We’re a few weeks removed from the event that began the collapse of Mt. Gox, the Japan-based bitcoin exchange. This dramatic death of one of the first bitcoin exchanges was spurred by a report by bitcoin entrepreneur Ryan Selkis, revealing a leaked document detailing excessive bitcoin theft that happened on Mt. Gox’s watch. Unfortunately, this was probably the most press Bitcoin has ever gotten. It was catastrophic for Bitcoin, causing its price to crash, and perhaps worse yet, raising concern about the security of using bitcoins.
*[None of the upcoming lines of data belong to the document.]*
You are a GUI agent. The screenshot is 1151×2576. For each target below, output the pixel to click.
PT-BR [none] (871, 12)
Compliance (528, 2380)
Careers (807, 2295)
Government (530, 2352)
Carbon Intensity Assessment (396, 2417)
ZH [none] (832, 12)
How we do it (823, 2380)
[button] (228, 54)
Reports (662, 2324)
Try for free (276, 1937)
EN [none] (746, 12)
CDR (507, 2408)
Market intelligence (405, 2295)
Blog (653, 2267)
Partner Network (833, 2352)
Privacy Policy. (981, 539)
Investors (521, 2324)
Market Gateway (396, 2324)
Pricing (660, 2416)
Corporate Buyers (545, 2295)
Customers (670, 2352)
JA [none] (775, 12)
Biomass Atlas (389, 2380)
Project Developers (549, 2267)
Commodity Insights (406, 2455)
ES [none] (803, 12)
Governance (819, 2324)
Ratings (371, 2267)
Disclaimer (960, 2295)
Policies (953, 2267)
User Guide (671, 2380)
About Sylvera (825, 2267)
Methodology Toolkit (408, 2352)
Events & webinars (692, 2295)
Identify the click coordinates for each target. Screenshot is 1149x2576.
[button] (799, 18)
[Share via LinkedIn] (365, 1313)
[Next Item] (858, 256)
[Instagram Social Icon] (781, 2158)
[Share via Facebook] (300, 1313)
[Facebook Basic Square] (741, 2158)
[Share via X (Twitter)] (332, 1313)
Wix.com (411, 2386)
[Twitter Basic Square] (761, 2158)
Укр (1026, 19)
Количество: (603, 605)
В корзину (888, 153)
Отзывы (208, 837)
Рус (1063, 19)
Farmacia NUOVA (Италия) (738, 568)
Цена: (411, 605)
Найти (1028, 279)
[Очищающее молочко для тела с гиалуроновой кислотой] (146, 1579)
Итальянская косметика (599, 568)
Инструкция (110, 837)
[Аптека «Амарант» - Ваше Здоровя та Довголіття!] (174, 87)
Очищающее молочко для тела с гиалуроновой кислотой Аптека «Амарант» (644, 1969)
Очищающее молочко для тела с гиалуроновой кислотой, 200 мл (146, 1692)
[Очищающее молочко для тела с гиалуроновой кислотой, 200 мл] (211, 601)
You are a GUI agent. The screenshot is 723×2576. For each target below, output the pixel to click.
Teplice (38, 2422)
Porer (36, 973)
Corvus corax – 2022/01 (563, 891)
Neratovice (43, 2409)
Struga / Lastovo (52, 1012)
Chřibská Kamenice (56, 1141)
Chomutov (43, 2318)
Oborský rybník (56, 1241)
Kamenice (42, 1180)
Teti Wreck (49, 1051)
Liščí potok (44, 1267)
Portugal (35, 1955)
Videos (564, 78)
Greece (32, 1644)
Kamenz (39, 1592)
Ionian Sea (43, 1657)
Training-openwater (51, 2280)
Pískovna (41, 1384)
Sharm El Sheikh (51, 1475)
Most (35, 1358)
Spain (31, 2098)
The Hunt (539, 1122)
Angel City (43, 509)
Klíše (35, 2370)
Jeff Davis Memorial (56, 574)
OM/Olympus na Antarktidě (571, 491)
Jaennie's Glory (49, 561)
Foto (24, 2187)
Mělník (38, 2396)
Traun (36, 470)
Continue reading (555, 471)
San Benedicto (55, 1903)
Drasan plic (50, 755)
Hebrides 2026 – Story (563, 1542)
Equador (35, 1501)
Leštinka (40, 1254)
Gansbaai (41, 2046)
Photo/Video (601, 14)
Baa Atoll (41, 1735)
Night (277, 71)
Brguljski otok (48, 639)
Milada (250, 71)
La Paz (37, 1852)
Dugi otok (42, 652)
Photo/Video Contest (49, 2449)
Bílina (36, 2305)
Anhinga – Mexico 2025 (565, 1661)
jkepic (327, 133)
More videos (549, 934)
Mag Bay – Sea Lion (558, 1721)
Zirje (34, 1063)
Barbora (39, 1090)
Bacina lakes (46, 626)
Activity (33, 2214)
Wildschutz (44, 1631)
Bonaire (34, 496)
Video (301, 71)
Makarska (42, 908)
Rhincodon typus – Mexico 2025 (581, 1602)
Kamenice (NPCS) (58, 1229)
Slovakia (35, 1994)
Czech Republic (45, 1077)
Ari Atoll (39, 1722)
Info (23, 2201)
As one can read in the report (and elsewhere), Mt. Gox blamed these thefts on what they called a “flaw” in Bitcoin’s software. This “flaw” is a feature of Bitcoin’s software known as transaction malleability, in which the unique address associated with each transaction of bitcoins can in fact be altered. The thefts occurred when a Mt. Gox user would alter an address they used with Mt. Gox for a transaction, and complain to Mt. Gox when their new, altered address had no bitcoins sent through it. Mt. Gox used these addresses as essentially their only form of accounting, so they had no choice but to repeat the transaction at the new address. As a result, the thieves had double the bitcoins at Mt. Gox’s expense.
If you think something smells here, you’re not alone. Members of the Bitcoin community lashed out at Mt. Gox, pointing out that Bitcoin has been aware of transaction malleability, and has chosen not to address it. Transaction malleability has a number of potential constructive properties, which include any sort of operation where multiple users have to collaborate on transactions (crowdfunding, for instance). While that doesn’t change the fact that it was used for nefarious purposes in the Mt. Gox scandal, why did Mt. Gox have no accounting measures beyond the transaction addresses? Certainly a rhetorical question at best, but it begins to detail the lessons the Bitcoin community can learn from Mt. Gox.
While Bitcoin is a sophisticated software, it should not fall squarely on the shoulders of the Bitcoin programmers to ensure the safety of use of Bitcoin. That would be akin to asking the U.S. Federal Reserve to ensure that bank robberies and identity theft never occurred – the banks themselves are generally the organizations that provide security for our dollars. What I’m getting at is that Mt. Gox shouldn’t have blamed Bitcoin itself for their own oversight, and their own failure to secure the funds of their users. While Bitcoin still lacks the regulation that other currencies do, Bitcoin exchanges such as Mt. Gox are the organizations that we look to for the security of our bitcoins. We wouldn’t blame the nature of the U.S. Dollar itself if our bank account got robbed – we’d blame the bank that was supposed to protect our funds.
As Mt. Gox files for bankruptcy, we obviously can’t say the loss of 744,000 bitcoins was a good thing. However, Bitcoin is in its infancy, and we can, at the very least, accept that the responsibility for security when using Bitcoin falls on we the users. The fall of Mt. Gox is a bump in the road for Bitcoin, but it will spur other Bitcoin exchanges to bolster their security measures, and it will compel users to be far more cautious when conducting bitcoin transactions. Mt. Gox was ultimately good for Bitcoin because of what the public stands to learn through its collapse. And, of course, because any press is good press.